Достигнув на этой стоянке полноты своего духовного роста, мистик уже не нуждается в медитации над последней латифа, поскольку теперь он сам является ”Мохаммадом своего существа”. Здесь мы можем осознать значение, которое приобретает у Семнани теофанический образ, знакомый нам из данного исследования над различными именами, — образ, который определяется им самим как остад гайби, личный и сверхчувственный учитель и водитель. Этот образ соответствует фигуре Вожатого (шейх аль-гайб), ”свидетеля в Небесах”, о котором свидетельствуют видения Наджма Кобра. Семнани исподволь подчеркивает его роль и постоянное участие: ”Подобно тому, — пишет он, — как наличие хорошего физического слуха есть необходимое условие того, чтобы слушатель мог внять экзотерике Корана и получить тафсир от своего внешнего и видимого наставника (остад шахади), так и целостность сердца, неповреждённость внутреннего слуха необходимы вдохновенному богоискателю (мольхам), чтобы он внять эзотерике Корана и получить тавил от своего внутреннего, сверхчувственного наставника (остад гайби).
Этот столь ”плотный” в смысловом отношении текст говорит нам о том, что отношение вдохновенного мистика к своему остад гайби таково же, как и отношение Мухаммада к Святому Духу, который был неотделим от него, так же как и от Иисуса.

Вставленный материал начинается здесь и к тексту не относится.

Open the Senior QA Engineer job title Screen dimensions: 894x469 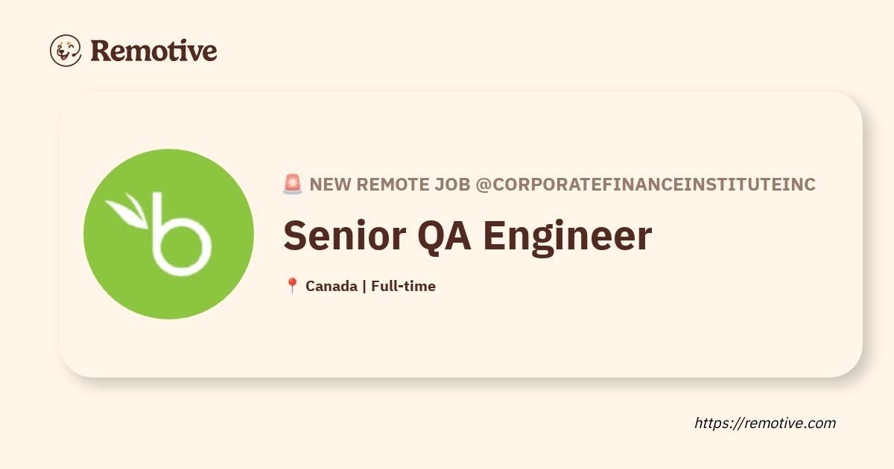pyautogui.click(x=468, y=235)
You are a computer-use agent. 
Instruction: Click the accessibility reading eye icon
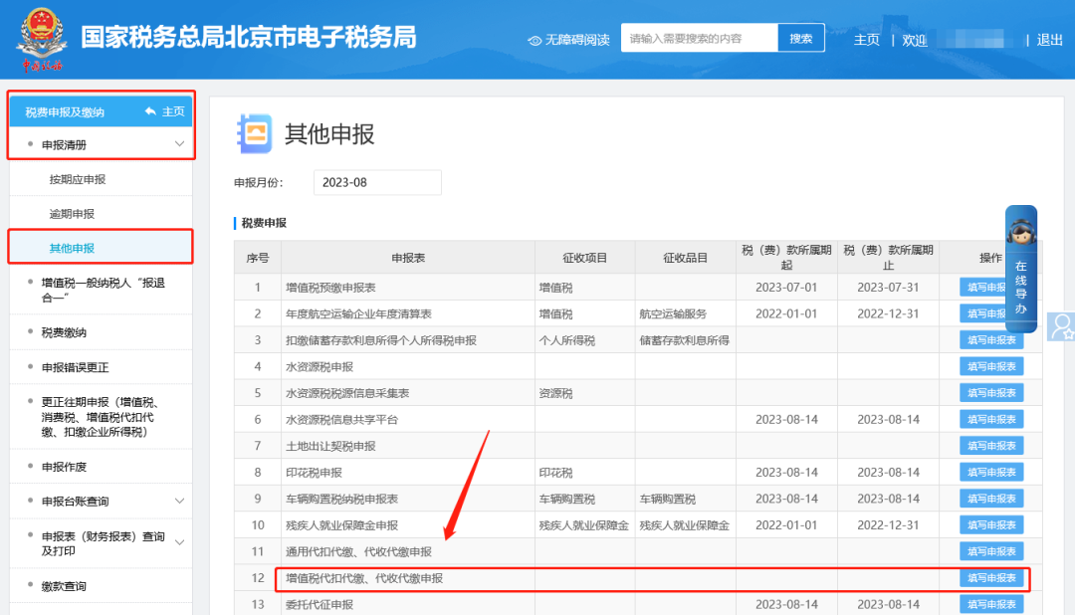535,41

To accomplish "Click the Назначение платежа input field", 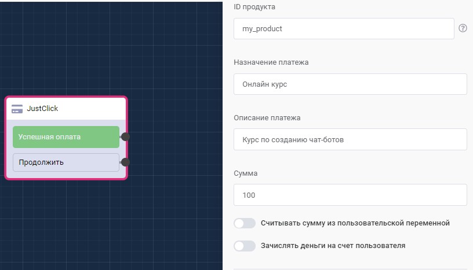I will 350,84.
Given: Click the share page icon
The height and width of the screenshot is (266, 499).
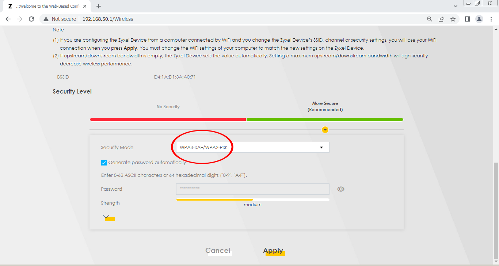Looking at the screenshot, I should (441, 19).
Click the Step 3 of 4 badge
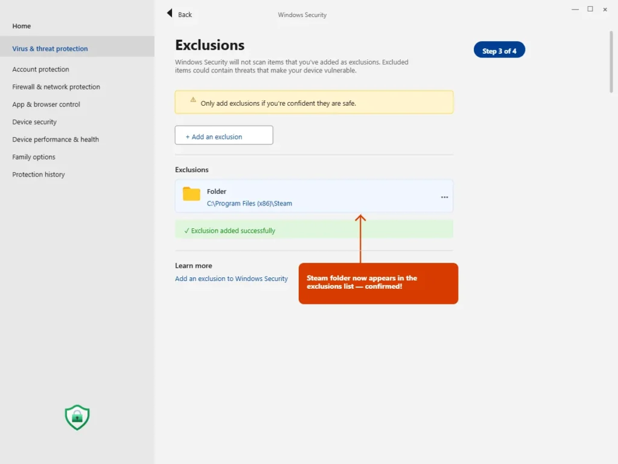This screenshot has width=618, height=464. (499, 51)
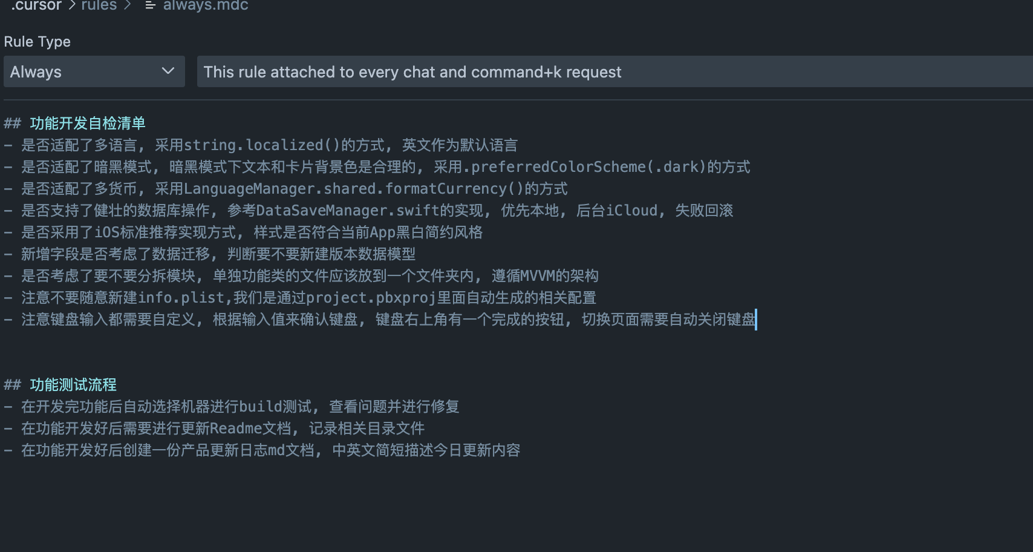Click the line mentioning info.plist
This screenshot has height=552, width=1033.
(308, 298)
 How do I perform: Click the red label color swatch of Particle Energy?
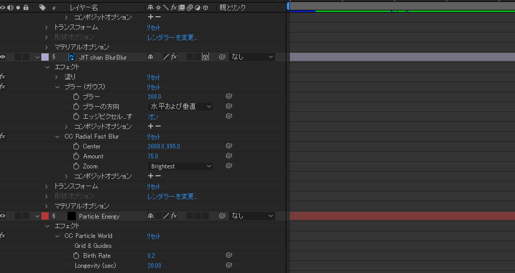tap(45, 216)
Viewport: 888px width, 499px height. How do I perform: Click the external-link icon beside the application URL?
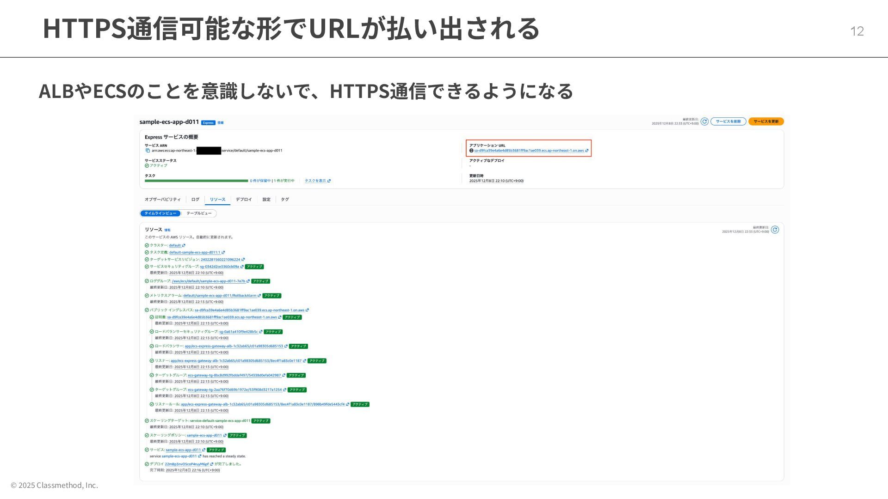click(587, 151)
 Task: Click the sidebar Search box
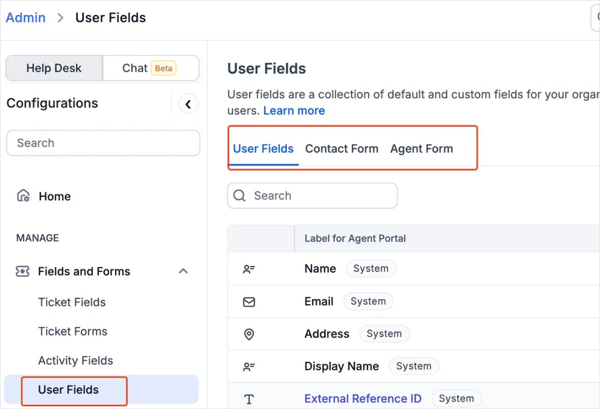103,143
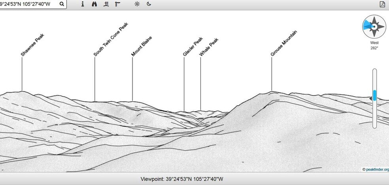Viewport: 389px width, 185px height.
Task: Click the Mount Blaine label
Action: click(x=142, y=47)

Вот почему наивысшая латифа тонкого организма равным образом соотносится с ”Лотосом Крайнего Предела” — того Предела, где Пророку предстал в раю ангел Джибраил (53:14), и вот почему превосходство зелёного цвета, возвещающего о достижении наивысшей мистической стоянки, оправдано намёком на рафраф, зелёную завесу увиденную Пророком во время первого явления Ангела,- она застилала небесный горизонт. Исходя из всего этого, можно понять, почему латифа, обозначается как ”Мухаммад твоего существа”, в другом своём аспекте может обозначаться как латифа джабра’элийя, ”ангел Джибраил твоего существа”. Латифа джабра’элийя с точки зрения мистика соотносится с Ангелом Откровения точно так же, как Совершенная Природа — с Ангелом человечества в герпетизме Сохраварди (см. выше, II, 1). Становится понятным также и то, почему столько мистиков — от Джалала Руми до Мир Дамада видело в обращённом к Мариам благовещании Джибраила — Святого Духа обращение к каждой душе, проникнутой мистицизмом. Но это ещё не всё: теофаническая фигура Ангела, считающегося в профетологии Ангелом Откровения, а в ”восточной теософии” ишракидов — Ангелом Познания, предстаёт здесь как Ангел духовного толкования, то есть того, кто раскрывает потаённый смысл предшествующих откровений, при условии, что внимающий ему мистик наделён ”слухом сердца”, ”небесным слухом” (малакути). В этом случае он способен выполнять духовную функцию (валайат), которая в шиизме принадлежит Имаму, толкователю эзотерического смысла; представляется, что только шиитскому суфизму полностью доступно такое понимание валайата. Но можно сказать, что духовность Семнани увенчивается радикальной интериоризацией как профетологии, так и имамологии. И уже одно это делает его истинным ”мохаммаданином”.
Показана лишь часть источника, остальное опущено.